Hine Raumati is front and centre of this year’s Kāeo Hineraumati Christmas Parade, but who exactly is she and how might we celebrate her?
Here’s an introduction into ngā kaupeka o Hine Raumati (the different phases of Hine Raumati), and some fun ways to learn and celebrate Hine Raumati this summer.
(Images shared with permission from Teacher Talk; Illustrations by Xoe Hall)
Kiaora, I'm Hine Raumati, the summer maiden and atua Māori of summer.
I am present in the warmer months; I live here on the land (whenua) and help all the yummy foods to grow.
I'm married to Tamanuiterā, the atua of the sun. From about September until around April next year is the time when Hine Takurua (the winter maiden) moves away from Tamanuiterā, and I visit.
During our time together, there are seven phases known as ngā kaupeka o Hine Raumati.
The seven phases are:
1. Matiti Kura
This is the first phase of Hine Raumati and it starts when you hear the pīpīwharauroa (shining cuckoo) sing. Keep your ears open and listen for their call. You might also start to see the bright red berries of the kahikatea or totara ripening. If you’re near the awa (river), watch out for the shimmering whitebait that start to run at this time.
2. Matiti Hana
This second phase is recognisable when the puawananga or puareinga flowers (clematis) turn the top canopy of the forest a brilliant white. You’ll notice a change in temperature and tui are everywhere. This is a great time to be in the māra (garden) and to start planting.
3. Matiti Muramura (The parade will likely happen during this phase)
This phase starts when the star Rehua rises directly into the sun. During this phase you will notice the canopy turns from white to red. This is when the rātā and the older pohutukawa start to flower. It's a good time to go and get kina too.
4. Matiti Kaiwai
During this phase, the ground gets really dry and starts to open up as it thirsts for water – Te kata o te whenua.
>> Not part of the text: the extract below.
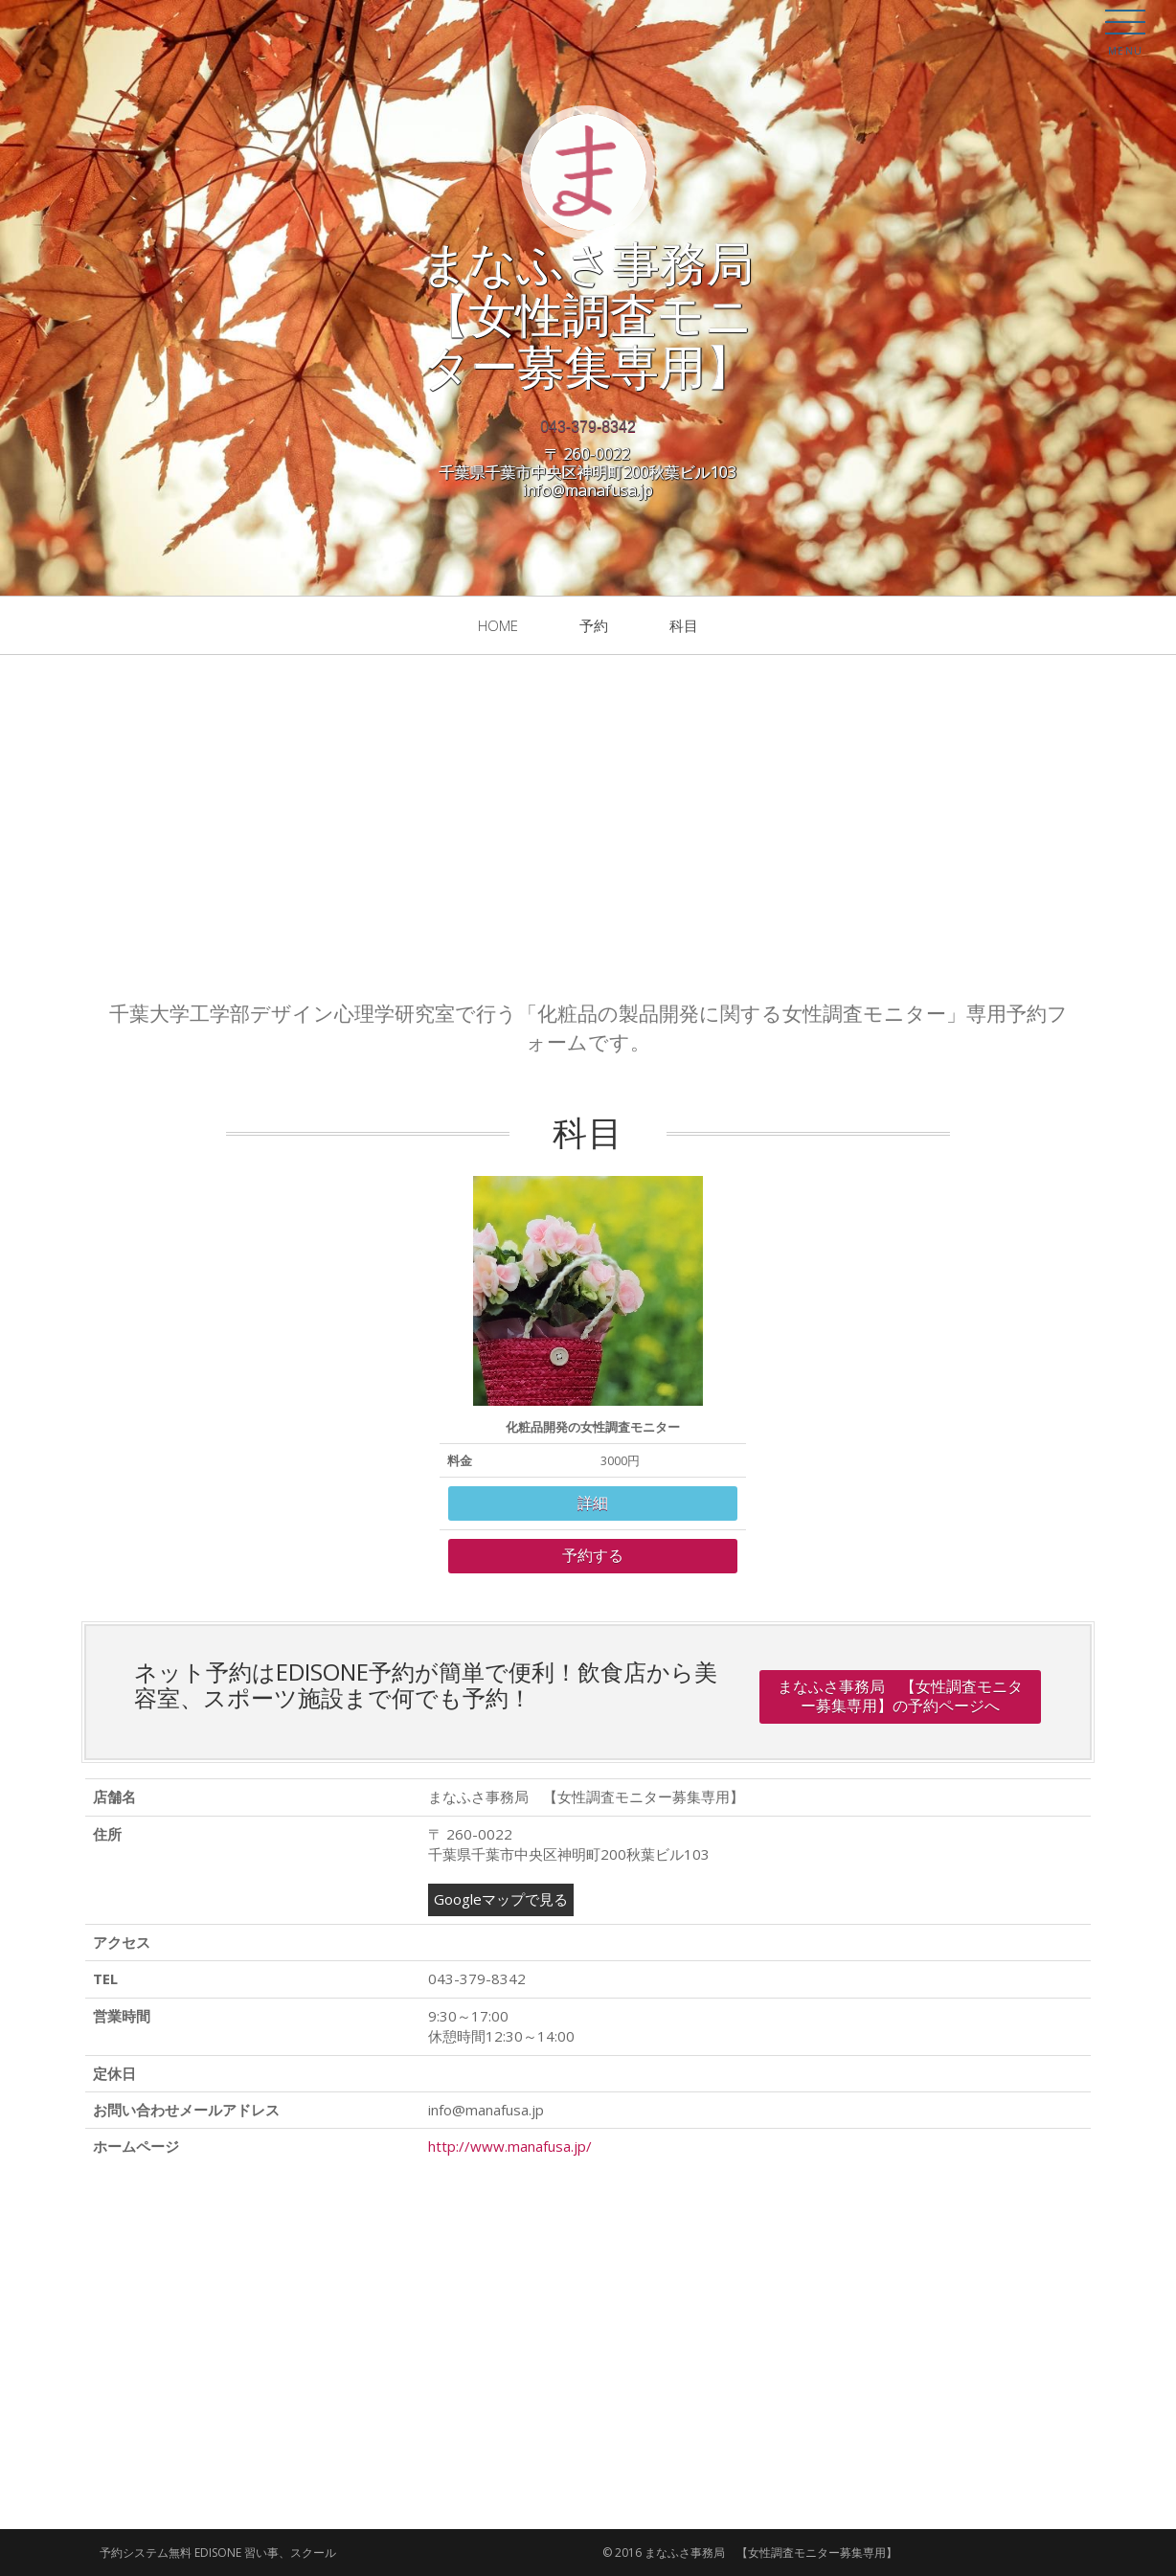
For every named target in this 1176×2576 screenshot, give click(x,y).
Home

A good reminder to be mindful of our water use.
5. Matiti Raurehu
This phase is the most difficult to detect but usually occurs in early February, when white dust-like substances on the lawn resembles frost.
6. Matiti Rautapata
This sixth phase is easily identifiable when you look at the ground as all the seed pods burst and fall (tapata) onto the dry leaf bed below.
7. Matiti Rauangina
This is the last phase of summer and is very easy to identify by the leaves that swing to and fro as they fall from the trees. This rhythmic dance is known as te angina or the free fall.
Now let's have some more fun and learn about ways to celebrate Hine Raumati!
Hononga – connect to te taiao. That means we can go outside and connect with nature. Feel the warm sun on your skin and listen to the birds sing.
Tiaki – care for each other. We should always be kind and look out for our friends and family. Summer is a great time to show we care.
Pūrākau – share stories. We can tell stories about fun summer adventures or learn about our Māori traditions and legends.
Auahatanga – get creative. Use your imagination to make art, write a song, or even create your own haka.
Pito mata – potential. This is a special time to dream big and think about exciting things we want to do in the future. We can plant the seeds of our ideas and watch them grow, just like the plants in the summer.
Kapa haka. Hine Raumati has a son named Tānerore, and he's in charge of haka. Now’s the time to watch your favourite rōpū (group) or learn a new waiata.
What does celebrating summer mean for you and your whānau? How might you celebrate across each phase of Hine Raumati?
Let’s enjoy the warm days of summer and have lots of fun while learning about me, Hine Raumati!